◆ Work instruction
Please return all lines of the data below containing the string "chevron".

[Collected data]
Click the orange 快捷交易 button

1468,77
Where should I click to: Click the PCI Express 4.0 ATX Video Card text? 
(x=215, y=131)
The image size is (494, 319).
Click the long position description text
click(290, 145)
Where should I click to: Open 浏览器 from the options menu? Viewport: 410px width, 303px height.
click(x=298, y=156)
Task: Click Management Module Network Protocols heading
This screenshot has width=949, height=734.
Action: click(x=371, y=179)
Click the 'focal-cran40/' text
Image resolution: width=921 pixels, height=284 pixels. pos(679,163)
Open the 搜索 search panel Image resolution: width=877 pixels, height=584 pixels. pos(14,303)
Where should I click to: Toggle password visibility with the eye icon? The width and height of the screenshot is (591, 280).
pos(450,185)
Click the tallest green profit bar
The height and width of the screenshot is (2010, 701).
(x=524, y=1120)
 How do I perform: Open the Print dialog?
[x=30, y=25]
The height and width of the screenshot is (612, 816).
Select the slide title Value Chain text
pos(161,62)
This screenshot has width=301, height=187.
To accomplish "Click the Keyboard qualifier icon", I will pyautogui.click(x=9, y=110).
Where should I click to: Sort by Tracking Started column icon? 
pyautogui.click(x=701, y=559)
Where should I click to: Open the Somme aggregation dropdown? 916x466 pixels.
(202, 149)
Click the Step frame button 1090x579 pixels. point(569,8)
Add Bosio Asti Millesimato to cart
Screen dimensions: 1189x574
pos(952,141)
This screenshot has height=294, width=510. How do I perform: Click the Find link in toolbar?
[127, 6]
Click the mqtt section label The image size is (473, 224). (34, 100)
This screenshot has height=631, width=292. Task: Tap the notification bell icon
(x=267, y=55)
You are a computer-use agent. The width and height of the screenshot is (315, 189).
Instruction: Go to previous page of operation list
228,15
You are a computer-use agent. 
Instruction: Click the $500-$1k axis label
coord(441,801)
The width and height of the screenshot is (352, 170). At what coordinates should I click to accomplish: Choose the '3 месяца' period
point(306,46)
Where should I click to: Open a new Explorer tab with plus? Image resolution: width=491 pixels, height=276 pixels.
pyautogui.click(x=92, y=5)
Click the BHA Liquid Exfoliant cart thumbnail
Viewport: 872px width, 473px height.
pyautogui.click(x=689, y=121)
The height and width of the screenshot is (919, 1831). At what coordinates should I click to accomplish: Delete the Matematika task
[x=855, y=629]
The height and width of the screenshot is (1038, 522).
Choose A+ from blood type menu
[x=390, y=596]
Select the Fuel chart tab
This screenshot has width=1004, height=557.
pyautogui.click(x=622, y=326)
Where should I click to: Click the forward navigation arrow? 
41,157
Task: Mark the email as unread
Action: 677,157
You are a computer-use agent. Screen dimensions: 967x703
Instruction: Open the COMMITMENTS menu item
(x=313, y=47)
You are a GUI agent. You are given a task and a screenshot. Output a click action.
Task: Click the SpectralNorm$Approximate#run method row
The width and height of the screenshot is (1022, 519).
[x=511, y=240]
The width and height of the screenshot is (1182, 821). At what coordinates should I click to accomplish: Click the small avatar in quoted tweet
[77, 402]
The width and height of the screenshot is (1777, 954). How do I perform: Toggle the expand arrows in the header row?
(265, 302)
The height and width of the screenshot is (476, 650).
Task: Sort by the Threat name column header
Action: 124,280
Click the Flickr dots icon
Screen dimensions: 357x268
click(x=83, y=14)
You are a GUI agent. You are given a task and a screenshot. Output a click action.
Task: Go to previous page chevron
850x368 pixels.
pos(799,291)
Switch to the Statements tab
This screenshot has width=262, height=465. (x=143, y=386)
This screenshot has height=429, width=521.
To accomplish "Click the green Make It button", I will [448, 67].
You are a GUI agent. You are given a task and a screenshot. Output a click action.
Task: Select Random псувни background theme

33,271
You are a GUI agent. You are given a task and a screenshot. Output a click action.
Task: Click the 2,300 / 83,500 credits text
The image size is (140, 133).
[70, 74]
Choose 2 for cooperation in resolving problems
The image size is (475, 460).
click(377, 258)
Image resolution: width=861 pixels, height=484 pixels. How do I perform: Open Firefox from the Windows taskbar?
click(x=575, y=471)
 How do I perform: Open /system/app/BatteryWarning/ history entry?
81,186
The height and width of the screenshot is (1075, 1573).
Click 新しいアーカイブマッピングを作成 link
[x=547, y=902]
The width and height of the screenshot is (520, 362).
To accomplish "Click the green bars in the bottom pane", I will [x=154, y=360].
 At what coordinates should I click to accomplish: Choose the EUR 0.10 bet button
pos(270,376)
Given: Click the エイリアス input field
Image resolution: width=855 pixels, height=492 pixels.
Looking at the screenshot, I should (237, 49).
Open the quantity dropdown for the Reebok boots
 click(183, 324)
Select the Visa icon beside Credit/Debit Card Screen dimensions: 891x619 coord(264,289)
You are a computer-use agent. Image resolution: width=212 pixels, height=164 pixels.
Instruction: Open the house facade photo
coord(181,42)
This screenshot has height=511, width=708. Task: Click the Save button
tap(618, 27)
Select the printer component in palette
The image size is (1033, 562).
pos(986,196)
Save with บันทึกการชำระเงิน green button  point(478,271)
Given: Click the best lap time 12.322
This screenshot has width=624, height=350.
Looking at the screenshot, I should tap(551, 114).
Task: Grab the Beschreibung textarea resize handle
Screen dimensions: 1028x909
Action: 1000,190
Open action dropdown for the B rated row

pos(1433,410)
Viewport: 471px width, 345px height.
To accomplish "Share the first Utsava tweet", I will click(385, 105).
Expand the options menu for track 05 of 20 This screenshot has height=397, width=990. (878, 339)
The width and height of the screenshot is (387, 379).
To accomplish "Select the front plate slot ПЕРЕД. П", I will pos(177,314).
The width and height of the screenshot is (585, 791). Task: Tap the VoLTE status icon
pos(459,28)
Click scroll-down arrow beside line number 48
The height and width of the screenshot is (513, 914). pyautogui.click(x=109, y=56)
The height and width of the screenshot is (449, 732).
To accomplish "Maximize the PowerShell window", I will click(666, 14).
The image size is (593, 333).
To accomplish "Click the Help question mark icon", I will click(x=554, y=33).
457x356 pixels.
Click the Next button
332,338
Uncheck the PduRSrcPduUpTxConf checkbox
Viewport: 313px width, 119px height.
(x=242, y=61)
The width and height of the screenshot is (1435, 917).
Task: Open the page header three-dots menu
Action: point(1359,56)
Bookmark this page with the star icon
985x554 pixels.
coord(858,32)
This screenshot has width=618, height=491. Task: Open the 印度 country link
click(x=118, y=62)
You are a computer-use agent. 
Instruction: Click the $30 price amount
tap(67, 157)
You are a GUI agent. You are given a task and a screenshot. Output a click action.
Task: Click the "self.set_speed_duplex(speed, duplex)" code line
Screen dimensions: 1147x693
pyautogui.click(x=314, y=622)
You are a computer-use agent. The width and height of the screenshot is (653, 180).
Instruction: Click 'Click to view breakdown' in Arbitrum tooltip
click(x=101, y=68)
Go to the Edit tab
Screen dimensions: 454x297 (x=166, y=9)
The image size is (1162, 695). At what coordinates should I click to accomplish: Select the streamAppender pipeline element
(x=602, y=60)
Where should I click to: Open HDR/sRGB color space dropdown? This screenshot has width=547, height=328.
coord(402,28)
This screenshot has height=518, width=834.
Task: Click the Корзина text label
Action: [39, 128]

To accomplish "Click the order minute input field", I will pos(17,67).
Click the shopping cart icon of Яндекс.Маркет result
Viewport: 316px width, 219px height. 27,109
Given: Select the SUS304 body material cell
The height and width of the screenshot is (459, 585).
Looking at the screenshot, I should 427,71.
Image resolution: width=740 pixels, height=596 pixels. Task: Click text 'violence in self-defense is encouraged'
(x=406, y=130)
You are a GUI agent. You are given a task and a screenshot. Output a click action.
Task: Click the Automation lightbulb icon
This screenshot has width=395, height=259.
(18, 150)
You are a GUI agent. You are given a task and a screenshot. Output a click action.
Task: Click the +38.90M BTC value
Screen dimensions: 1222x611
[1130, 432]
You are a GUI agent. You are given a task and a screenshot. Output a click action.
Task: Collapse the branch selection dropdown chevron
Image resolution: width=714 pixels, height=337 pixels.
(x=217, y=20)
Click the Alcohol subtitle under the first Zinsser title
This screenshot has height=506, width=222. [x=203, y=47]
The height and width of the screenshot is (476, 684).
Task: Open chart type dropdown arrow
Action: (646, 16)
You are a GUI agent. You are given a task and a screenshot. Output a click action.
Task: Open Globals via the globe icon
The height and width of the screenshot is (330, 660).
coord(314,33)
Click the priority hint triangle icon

◆ Response
Task: Go to previous page chevron
Task: Collapse the branch selection dropdown chevron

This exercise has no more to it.